Good Friday, April 14, 1865

Mary Lincoln would later recall how cheerful her husband was this day. Their son Robert had just returned home from the front lines after serving with General Grant, and the war was coming to a close. During an afternoon carriage ride he had said to her, “We must both, be more cheerful in the future—between the war & the loss of our darling Willie—we have both, been very miserable.”

And then he was gone. He was assassinated that evening.

Lincoln’s funeral train retraced the route that the president-elect had taken on his way to his first inauguration, travelling over 1,600 miles as it carried his body back to Springfield, Illinois for burial.

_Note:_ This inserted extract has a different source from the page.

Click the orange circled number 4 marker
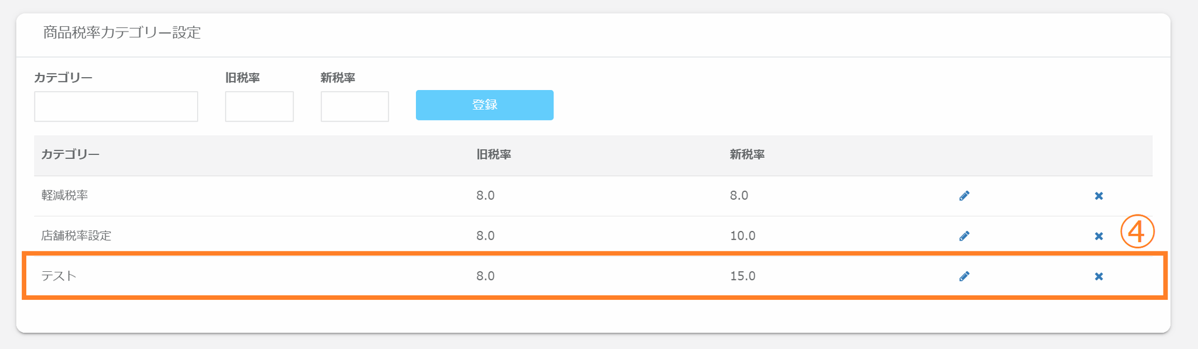Screen dimensions: 1198x349 tap(1137, 232)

Lincoln’s body lay in state in ten cities, including Albany, New York, where New York State Senator Andrew Dickson White served as a pall bearer and spoke at the memorial services. Millions of people viewed Lincoln’s body or the funeral train on this journey. All of America mourned.

On the evening of April 14, 1865, Lincoln attended a special performance of the comedy, “Our American Cousin” at Ford’s Theater, where he was shot and killed by the assassin and actor, John Wilkes Booth.

This broadside, which includes an albumen photograph of a drawing of Lincoln, was one of the most elaborate of the many memorial publications issued in the wake of Lincoln’s assassination. Cornell has two versions of this print.

This framed oval broadside is one of the many memorial publications issued in the wake of Lincoln’s assassination. See another version of this print above.

The cheering crowds and parades that had celebrated General Robert E. Lee’s surrender just two weeks before became funeral processions mourning the slain president. Here soldiers from the New York 7th Regiment march in a hollow square formation that frames Lincoln’s hearse.

Saturday, April 15

This morning came the news of the assassination of Mr. Lincoln & probably of Mr. Seward & his son. It is terrible, but Lincoln’s fame is secure and God will protect the Republic. To Syracuse.

Sunday, April 16

Heard Mr. Canfield preach at Presbyterian Church on the Great Calamity.

Andrew Dickson White wrote in his Autobiography about Lincoln’s memorial services in Albany:

Shortly afterward the body of the murdered President, borne homeward to Illinois, rested overnight in the State Capitol, and preparations were made for its reception. I was one of the bearers chosen by the Senate and was also elected to pronounce one of the orations. Rarely have I felt an occasion so deeply: it has been my lot during my life to be present at the funerals of various great rulers and magnates; but at none of these was so deep an impression made upon me as by the body of Lincoln lying in the assembly chamber at Albany, quiet and peaceful at last.